- Created by: Merrill Heatter Bob Quigley
- Presented by: Jim Peck
- Announcer: Kenny Williams
- Country of origin: United States
- No. of episodes: ~75

Production
- Production locations: The Prospect Studios Hollywood, California
- Running time: 30 Minutes

Original release
- Network: ABC
- Release: July 12 – October 22, 1976

= Hot Seat (game show) =

Hot Seat is an American game show which aired on ABC from July 12 to October 22, 1976. The series was created by Merrill Heatter and Robert Quigley, who were known at this point for their hit game shows Gambit and The Hollywood Squares among others.

Jim Peck was the host, with Kenny Williams as the announcer.

==Game play==
Two married couples played against each other one at a time. One of the spouses had to guess what the other would say when asked a round of three questions.
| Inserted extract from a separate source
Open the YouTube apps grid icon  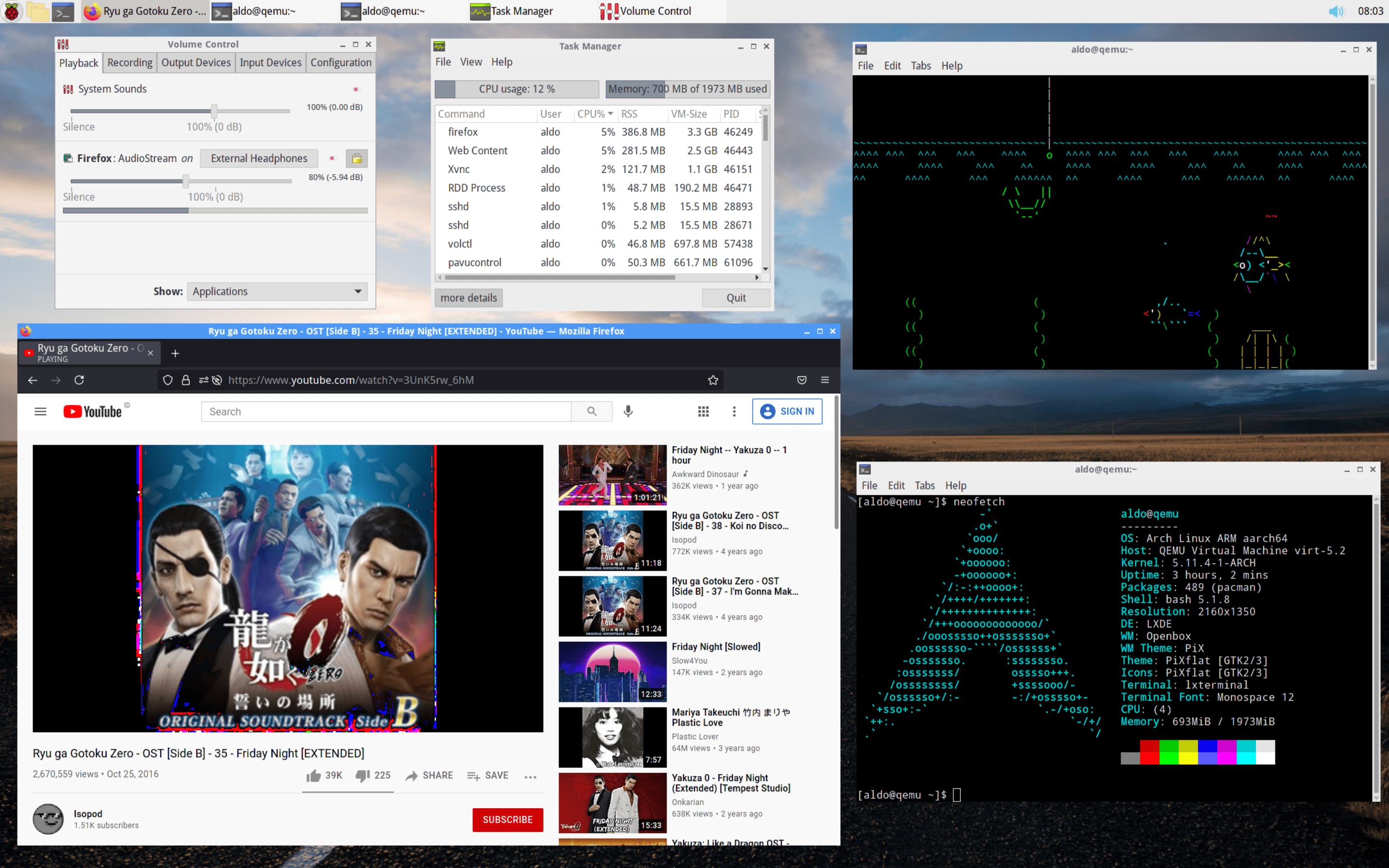coord(703,411)
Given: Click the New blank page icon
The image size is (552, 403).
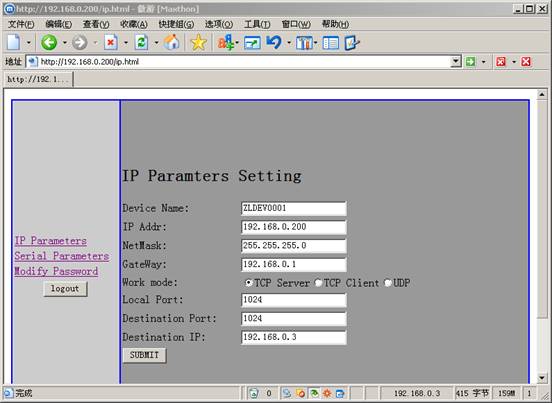Looking at the screenshot, I should 14,43.
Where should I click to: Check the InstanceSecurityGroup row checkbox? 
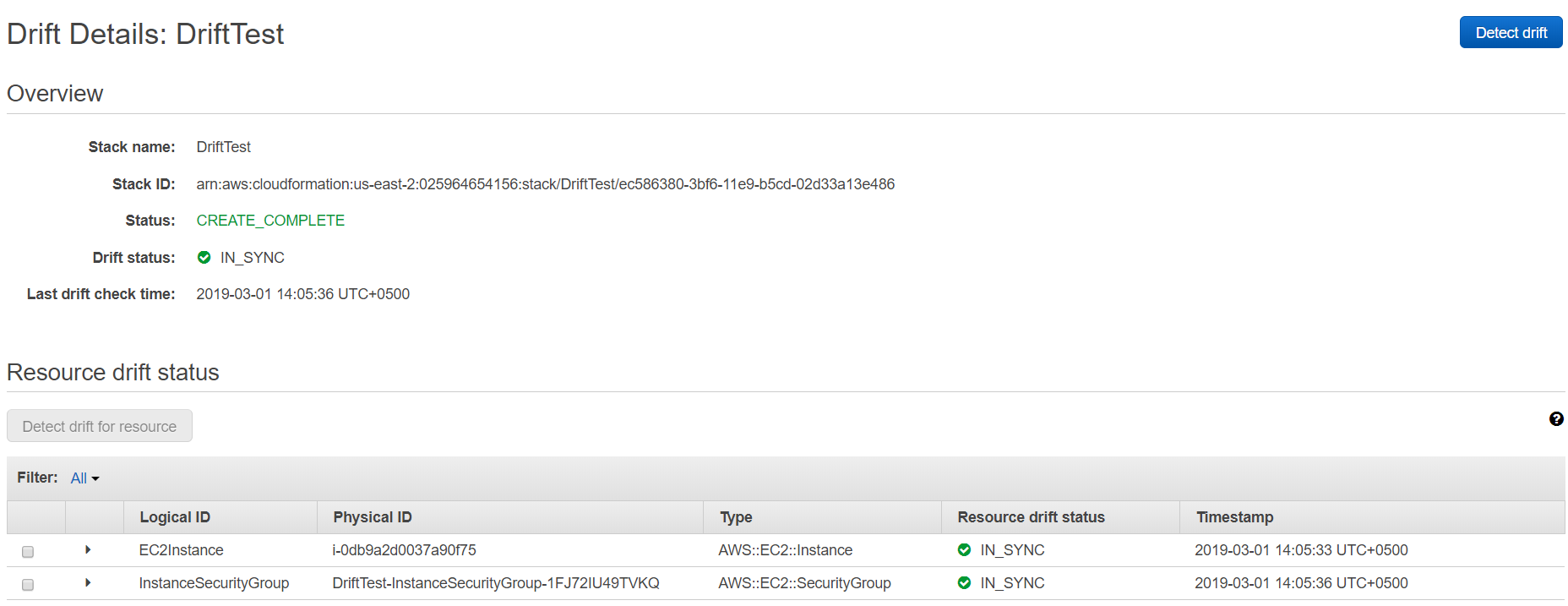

The spouse sitting in the "hot seat" would have their emotions measured by an electronic GSR device. Each question would have two choices. The player at the podium would select one answer and the spouse would respond to each choice with a negative response. The arch above the "hot seat" would feature a meter which indicated which answer was more of a lie; the answer that was the most true (the one which had the most lights lit up) was considered the correct answer.

The three questions were worth $100, $200, and $400. The couple with the most money at the end of the show could take either an additional $500 or play a bonus round. Whichever option was not chosen went to their opponents.

In the bonus round, one final question was asked. A correct answer won the couple a trip and a new car; an incorrect answer, however, lost their front game winnings.

==Pilot==
The pilot, recorded on January 17, 1976, was played the same as the series with the exception of the bonus round: the husband sat in front of a turntable, while the wife saw the lie-detector reactions in another isolation booth. The husband would be shown three prizes (in this case, a washer/dryer combo, an expensive sports car, and a cheap iron with ironing board), and had to say "No, I would not like that prize." for each one. After the husband's third reaction, the wife chose which prize the couple would win.

However, there was a twist: namely, the third prize was modeled by a young lady wearing a bikini. The wife, unaware of this and only seeing that the lie detector had shot to the very end of the scale for the third prize, chose it (again, based on her husband's reaction, which had clearly lied about not wanting the model). After the wife came out of the booth, she screamed in agony upon seeing what the show had done.

==Broadcast history==
Hot Seat premiered July 12, 1976 at 12:00 Noon Eastern/11:00 AM Central, replacing Let's Make a Deal, which had concluded its 12 and 1/2 year run (7 and 1/2 years on ABC) that Friday. It went up against The Young and the Restless on CBS, and The Fun Factory on NBC and for its last three weeks on air, 50 Grand Slam. Greenlit directly by Fred Silverman, the executive hoped the success of CBS's Gambit, also produced by Heatter-Quigley, would be repeated, though it only lasted through the summer. After Hot Seat ended, The Don Ho Show would take over the ABC noon slot.

==Episode status==
The series is believed to be destroyed due to network practices. One episode, believed to be the Premiere, exists on the trading circuit in fair quality.